アジア太平洋地域のラジオ・音声・ポッドキャスト業界関係者が集まる「Radiodays Asia 2026」が、2026年9月1〜3日にインドネシア・ジャカルタで開催されました。
セッションでは、音声コンテンツの収益化やリーチ拡大について議論。従来の音声広告枠にとどまらず、YouTubeやTikTokを活用した動画展開、クリップ配信、リスナーからの継続的な支援など、「Beyond Audio」につながる取り組みが紹介されました。

音声広告だけでなく、動画やブランドコンテンツへ
Radiodays Asiaに登壇したPodcast Network Asiaのロン・バエティオン(Ron Baetiong)氏は、アジア地域における従来の音声ポッドキャスト単体での収益化の難しさを指摘しました。
同氏によると、メディア予算の大半はすでに割り当てられており、音声ポッドキャストを含む多くのメディアが、残された限られた予算を争う状況にあります。そのため、単なる広告枠(アドスポット)の販売だけでは、事業を成り立たせることが難しいと説明しています。
こうした状況に対し、同氏はポッドキャストの動画展開や、ブランド統合型コンテンツ(インテグレーテッド・ブランデッド・コンテンツ)へのシフトを紹介しました。
フィリピン向けの番組でも、TikTokの長尺ポッドキャストで10万回以上の視聴を獲得するケースがあるといいます。同氏によると、動画コンテンツへ軸足を移したことで、オーディエンス規模は10倍になり、収益も大幅に増加したとしています。
日本ではリスナー支援やクリップ展開の事例も
セッションでは、日本のポッドキャストにおける収益化やリーチ拡大の事例も紹介されました。
FUBIの西山直也氏は、Podnewsが「日本で1位のポッドキャスト」と紹介した『COTEN RADIO』の取り組みを紹介。同番組には広告がなく、リスナーや法人からの継続的な支援を柱としています。
Podnewsによると、月額1,000円以上を支援するリスナーは1万人を超え、さらに月額5万円以上を支援する企業も約100社に上るとされています。
また、FUBIが手掛ける『小泉進次郎のポッドキャスト』では、約1時間の本編に加え、Q&Aの回答ごとに切り出したクリップを配信しています。

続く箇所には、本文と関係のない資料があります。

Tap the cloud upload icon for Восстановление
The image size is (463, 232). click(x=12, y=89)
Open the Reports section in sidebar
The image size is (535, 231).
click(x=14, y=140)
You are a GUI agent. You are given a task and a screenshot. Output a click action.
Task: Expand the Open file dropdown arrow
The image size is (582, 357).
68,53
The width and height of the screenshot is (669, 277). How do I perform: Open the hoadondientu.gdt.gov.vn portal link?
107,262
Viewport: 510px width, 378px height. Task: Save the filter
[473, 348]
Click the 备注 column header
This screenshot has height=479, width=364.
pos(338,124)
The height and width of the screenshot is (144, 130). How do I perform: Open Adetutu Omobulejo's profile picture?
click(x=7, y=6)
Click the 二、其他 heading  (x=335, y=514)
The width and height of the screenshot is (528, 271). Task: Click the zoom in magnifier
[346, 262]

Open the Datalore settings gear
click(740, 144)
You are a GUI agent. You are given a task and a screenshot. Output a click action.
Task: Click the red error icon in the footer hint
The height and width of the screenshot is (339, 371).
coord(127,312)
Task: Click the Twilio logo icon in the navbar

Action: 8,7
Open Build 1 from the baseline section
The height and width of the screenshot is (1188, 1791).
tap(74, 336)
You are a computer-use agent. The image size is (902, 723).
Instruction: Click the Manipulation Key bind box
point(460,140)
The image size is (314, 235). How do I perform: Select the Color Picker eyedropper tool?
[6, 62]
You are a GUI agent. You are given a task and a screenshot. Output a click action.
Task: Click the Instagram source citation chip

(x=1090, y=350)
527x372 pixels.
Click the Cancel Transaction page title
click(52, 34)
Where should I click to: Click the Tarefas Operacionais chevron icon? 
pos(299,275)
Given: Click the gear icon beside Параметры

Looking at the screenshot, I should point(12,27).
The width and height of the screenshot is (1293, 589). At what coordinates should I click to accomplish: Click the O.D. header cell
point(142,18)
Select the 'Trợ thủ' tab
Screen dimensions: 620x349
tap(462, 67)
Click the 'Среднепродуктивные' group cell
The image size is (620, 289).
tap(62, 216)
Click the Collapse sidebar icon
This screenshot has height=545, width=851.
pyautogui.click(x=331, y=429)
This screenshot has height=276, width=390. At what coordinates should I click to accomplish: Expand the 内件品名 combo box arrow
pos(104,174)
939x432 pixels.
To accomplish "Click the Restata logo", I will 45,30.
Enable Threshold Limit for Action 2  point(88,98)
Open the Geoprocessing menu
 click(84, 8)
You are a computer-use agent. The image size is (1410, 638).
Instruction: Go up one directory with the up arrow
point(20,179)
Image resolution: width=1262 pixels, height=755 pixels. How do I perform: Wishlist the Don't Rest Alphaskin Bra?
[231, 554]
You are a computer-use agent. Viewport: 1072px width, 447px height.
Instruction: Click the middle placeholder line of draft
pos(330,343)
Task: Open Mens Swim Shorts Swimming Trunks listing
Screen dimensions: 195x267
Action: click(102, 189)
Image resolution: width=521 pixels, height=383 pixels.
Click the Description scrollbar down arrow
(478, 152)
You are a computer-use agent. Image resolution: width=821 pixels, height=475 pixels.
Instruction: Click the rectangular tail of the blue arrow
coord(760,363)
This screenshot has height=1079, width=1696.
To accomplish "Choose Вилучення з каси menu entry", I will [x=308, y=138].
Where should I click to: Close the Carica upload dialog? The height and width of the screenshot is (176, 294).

西山氏によると、こうしたクリップは本編よりも多くの人に届いています。そのため、本編への誘導手段としてではなく、クリップ自体を一つのコンテンツとして展開していると説明しました。
Beyond Audioとは
今回のセッションにおける「Beyond Audio」は、ポッドキャストを音声だけで届けるのではなく、動画やクリップなど複数の形式へ展開し、リーチや収益機会を広げていく考え方を表しています。
Radiodays Asia 2026では、Podcast Network Asiaのロン・バエティオン氏が、YouTube動画やTikTokの長尺ポッドキャスト、クリップへの展開を紹介しました。
また、従来の広告枠の販売だけでなく、ブランドと統合したコンテンツを活用するなど、音声の枠を越えて収益化を図る方法も示されています。
参照元:Podcasting in 2026 is “beyond audio”



「クリップが番組」って考え方、ポッドキャストの楽しみ方も変わりそう。